Whakatāne District Council has been successful in securing $8.229M to undertake a range of projects aimed at creating the equivalent of 130 full-time jobs in the next six months.
The Provincial Growth Fund (PGF) investment will support roading, infrastructure and environmental projects providing urgent economic relief for the workforce, particularly those who have lost jobs through COVID-19.
Whakatāne District Council and Bay of Plenty Regional Council coordinated their application to the PGF and were able to secure funding for a range of projects from both councils.
Regional Economic Development Minister, Hon Shane Jones, made the announcement today of $60 million to councils and KiwiRail through the PGF to create employment for local workers, saying the funding means work can start almost immediately on improving roads, cycleways, tree maintenance and water projects in seven regions – including the Bay of Plenty.
Whakatāne District Mayor, Judy Turner, welcomed the news and the opportunity to work with Bay of Plenty Regional Council and other key partners to deliver the projects.
“We’ll follow an alliance model that allows us all to ‘play to our strengths’ to achieve wide-ranging positive outcomes for the District.
“By prioritising social procurement in the way these projects are delivered, we can generate additional benefits beyond the immediate spend. We’ll be able to support local contractors to take on workers, coordinate with the Ministry of Social Development to secure positions for those most impacted, and provide an opportunity for training and career development,” Mayor Turner says.
“There is a six month period to complete a suite of more than 20 project strands, so the clock is ticking.
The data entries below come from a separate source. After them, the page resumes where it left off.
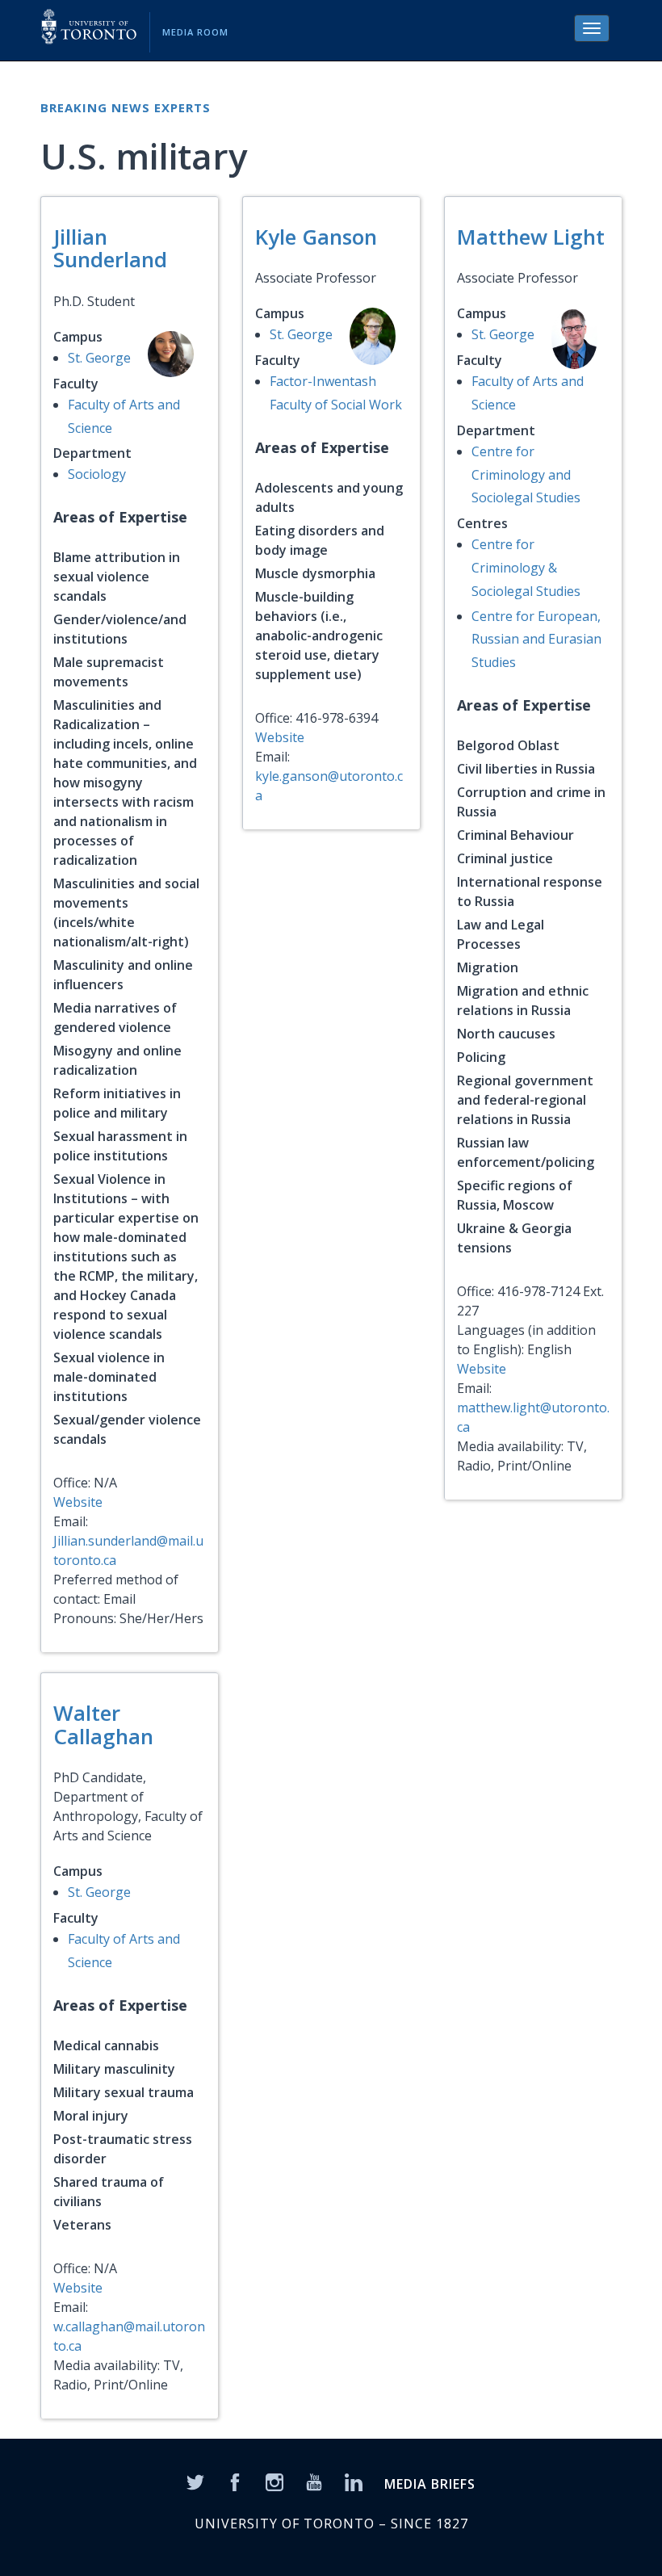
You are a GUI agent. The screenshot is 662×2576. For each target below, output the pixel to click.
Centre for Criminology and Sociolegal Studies (525, 475)
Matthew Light (531, 236)
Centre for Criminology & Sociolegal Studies (525, 567)
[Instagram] (274, 2481)
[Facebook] (235, 2481)
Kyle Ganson (316, 236)
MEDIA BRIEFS (430, 2484)
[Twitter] (195, 2481)
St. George (99, 358)
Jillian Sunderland (110, 248)
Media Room (195, 32)
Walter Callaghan (103, 1724)
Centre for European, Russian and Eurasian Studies (536, 639)
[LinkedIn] (353, 2481)
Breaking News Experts (125, 107)
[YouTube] (314, 2481)
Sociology (97, 474)
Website (78, 1502)
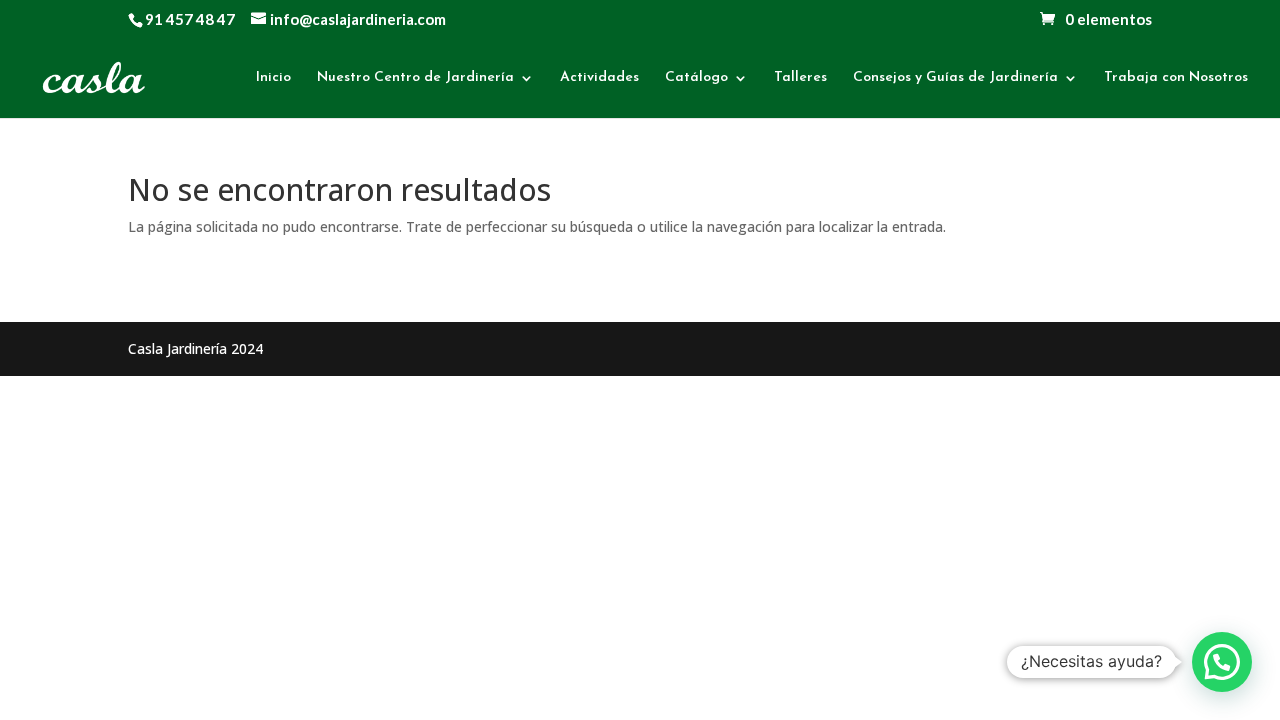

The overall outcome will weave together positive outcomes for road safety, recreational enhancement, three-waters security, environmental improvements and ecological protection.”
Bay of Plenty Regional Council Chairman, Doug Leeder, says the opportunities created by the funding are part of a comprehensive plan for recovery.
“There is the immediate benefit of employment for those who have lost jobs to COVID-19 but the value of the funding is amplified by the new skills people will acquire, which will help them to secure future positions.”
The projects submitted by both councils are all on top of ‘business as usual’. One of the funding criteria is that the projects create new opportunities that haven’t been included in budgets in the coming 18 months.
“The extra projects that we can now undertake deliver on our core environmental touchpoints, such as biosecurity, biodiversity, water quality, habitat protection and diversity as well as social and economic measures,” Chairman Leeder added.
In addition to a steering group with representation from Whakatāne District Council, Bay of Plenty Regional Council, Ministry of Social Development, Toi EDA and Beca, a governance group will be drawn from elected members of both councils, with additional seconded specialist expertise.
The projects will include:
· Roading – the formation of two right-turn bays off Wainui Road, and improvements to Bunyan Road
· Parks and Reserves – the maintenance of park equipment and improved amenity of park areas
· Three Waters – a number of projects to inspect, verify and monitor three waters infrastructure, and training opportunities to develop skills in this area
· Removal of wilding pines and plant pests from road reserves and river banks
· Improvement to walking tracks, removal of plant pests and improvements to riparian margins.